Monitor Dalli Connection Changes + Failures

Memcached servers changing leads to a tiny split-brain scenario since some servers might read from different caches then the others … good to keep an eye on it and alert when it happens too often. Here is a tiny snippet to report when it happens.

# config/initializers/dalli.rb
# Whenever the alive-ness of a server changes we read keys from a different server
# which leads to stale keys on the old server and cache-misses on the new servers
# so this should not happen often
# see lib/dalli/server.rb
#
# reproduce: rails c + Rails.cache.get + zdi memcached stop & start
Dalli::Server.prepend(Module.new do
  def down!
    $statsd.increment "dalli.connection_changed", tags: ["state:down"] unless @down_at
    super
  end

  def up!
    $statsd.increment "dalli.connection_changed", tags: ["state:up"] if @down_at
    super
  end

  def failure!(*)
    $statsd.increment "dalli.failed"
    super
  end
end)

Fixing MemCache IO timeout for memcache-client

A simple hack to get no more memcache timeouts in production.
You should add some kind of error notification above the ‘nil’ line, to know that memcache is no longer behaving properly.
(If it does not work, check if MemCache.new.cache_get_with_timeout_protection is defined -> load the hack in after_initialize)

code

class MemCache
  def cache_get_with_timeout_protection(*args)
    begin
      cache_get_without_timeout_protection(*args)
    rescue MemCache::MemCacheError => e
      if e.to_s == 'IO timeout' and (Rails.env.production? or Rails.env.staging?)
################
### Instruction 1
Reproduce a portion of the memcached snippets word for word: begin at the words "Fixing MemCache IO" and stop after "(Rails.env.production? or Rails.env.staging?)".
### Instruction 2
In the memcached snippets, which statsd metric gets incremented when a Dalli server failure occurs?
### Instruction 3
Pick up the memcached snippets after their last line and keep writing.

### Provided information
################
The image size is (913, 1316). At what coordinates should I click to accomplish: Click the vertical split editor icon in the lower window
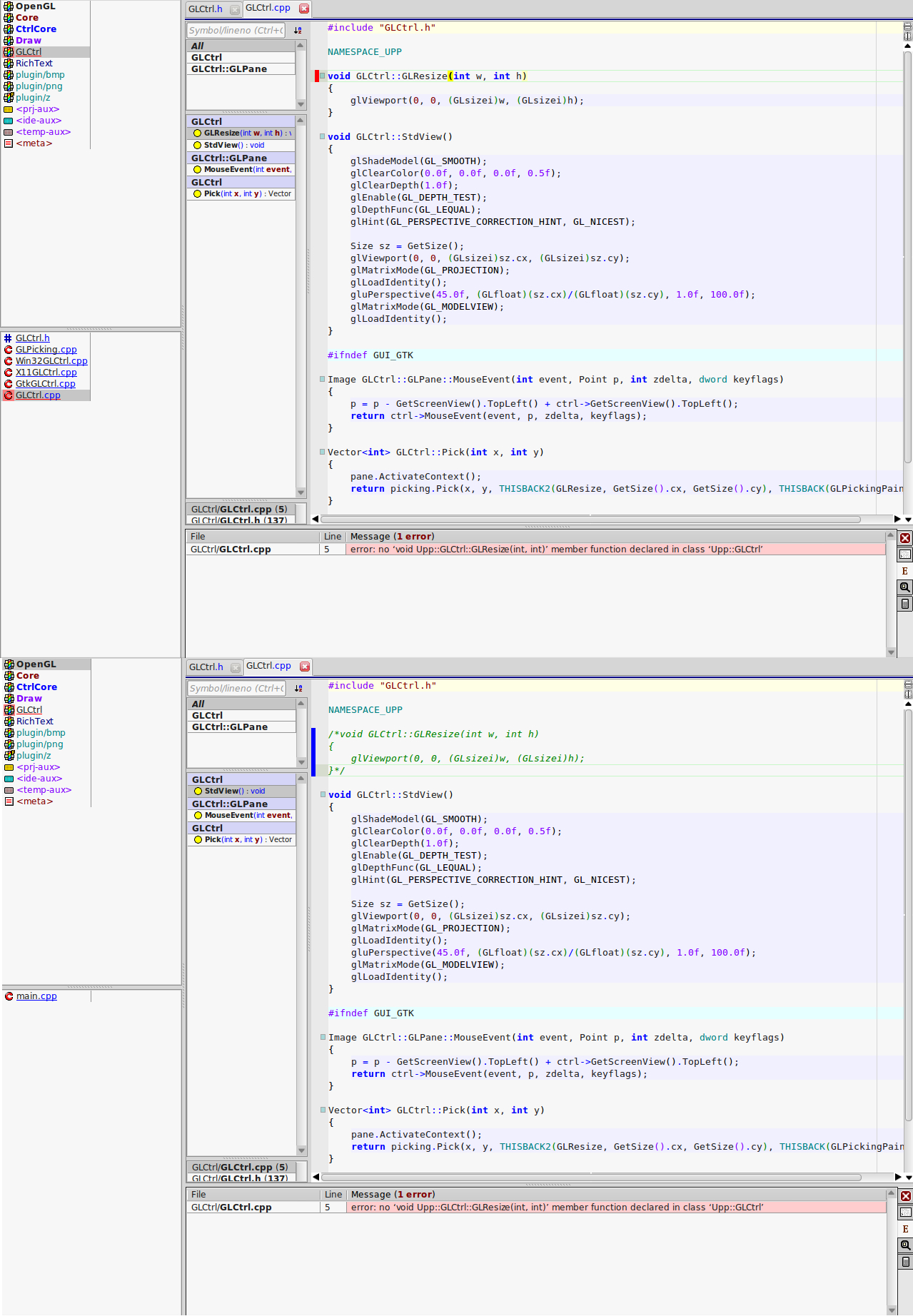908,694
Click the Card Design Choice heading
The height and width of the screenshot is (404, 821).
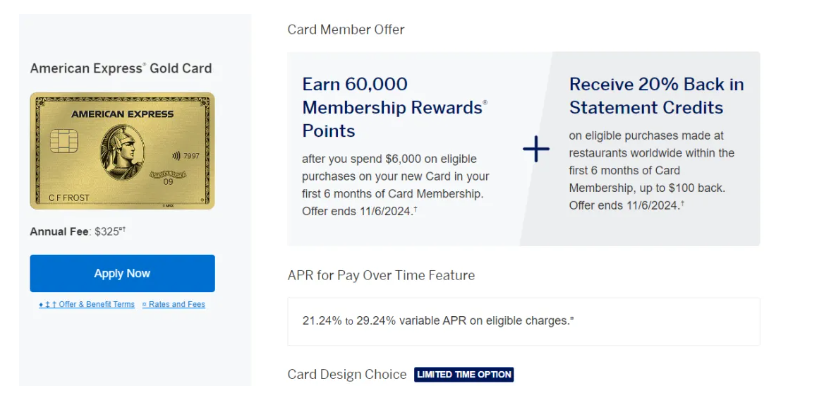coord(346,374)
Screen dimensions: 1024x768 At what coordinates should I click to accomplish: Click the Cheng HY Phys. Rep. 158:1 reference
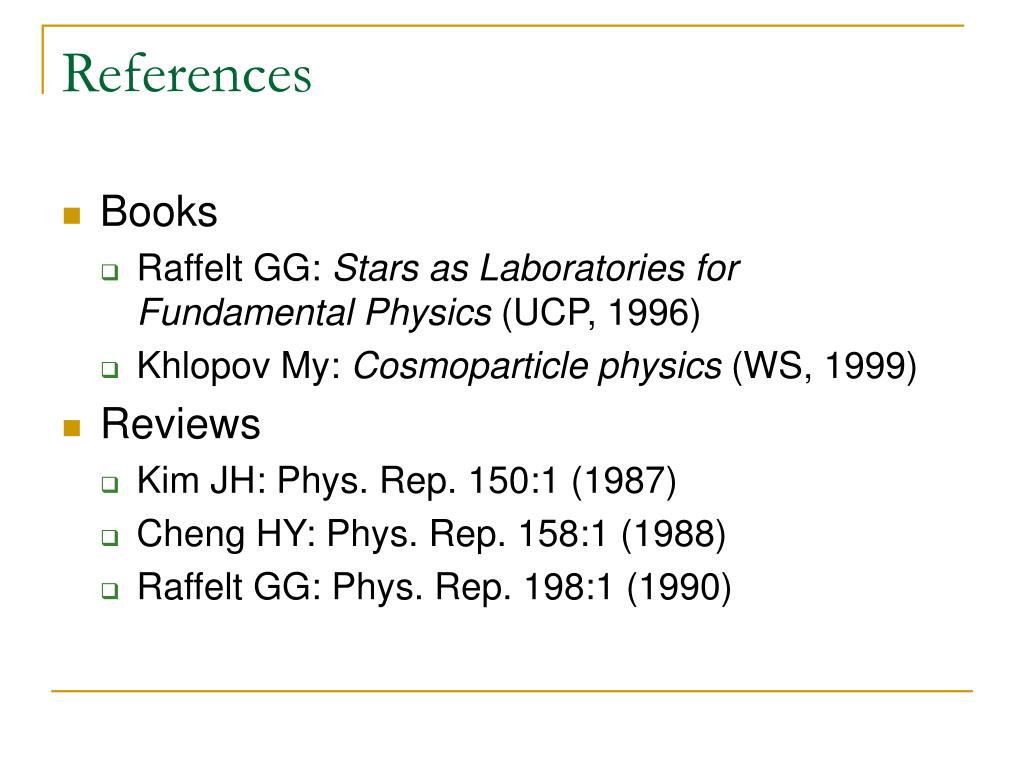point(431,534)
################
### Final result 1
Fixing MemCache IO timeout for memcache-client

A simple hack to get no more memcache timeouts in production.
You should add some kind of error notification above the ‘nil’ line, to know that memcache is no longer behaving properly.
(If it does not work, check if MemCache.new.cache_get_with_timeout_protection is defined -> load the hack in after_initialize)

code

class MemCache
  def cache_get_with_timeout_protection(*args)
    begin
      cache_get_without_timeout_protection(*args)
    rescue MemCache::MemCacheError => e
      if e.to_s == 'IO timeout' and (Rails.env.production? or Rails.env.staging?)

### Final result 2
dalli.failed

### Final result 3
        nil
      else
        raise e
      end
    end
  end
  alias_method_chain :cache_get, :timeout_protection
end

try it

start script/console
kill -s STOP memcache-pid
try reading from cache in console
kill -s CONT memcache-pid

Finding the oldest element in memcached

We always wanted to know how full memcached is, and therefore know at which age an element is dropped. This hacky script will find it out, by inserting 30 values each day and taking out 30 untouched values from 30 previous days <-> if one is missing, thats how old your oldest element is.
(if you know a better way, let me know 😉 )

Usage
Run one time each day (via cron) and store output into a logfile after 26 days:

rake check_memcached_age
Stats for 2009-12-01:
0: still there...
1: still there...
2: still there...
3: still there...
...
23: still there...
24: still there...
25: 
26: 
...

Your cache is 24 days old!

Script

task :check_memcached_age => :environment do
  cache = ActionController::Base.cache_store
  # insert probes for today
  (0..30).each do |i|
    cache.write "memcached-probe-#{Date.today.to_s(:db)}--#{i}", 'still there...'
  end

  # extract old probes
  results = (0..30).to_a.map do |i|
    [i, cache.read("memcached-probe-#{(Date.today-i.days).to_s(:db)}--#{i}")]
  end

  puts "stats for #{Date.today.to_s(:db)}"
  puts results.map{|day, present| "#{day}: #{present}"} * "\n"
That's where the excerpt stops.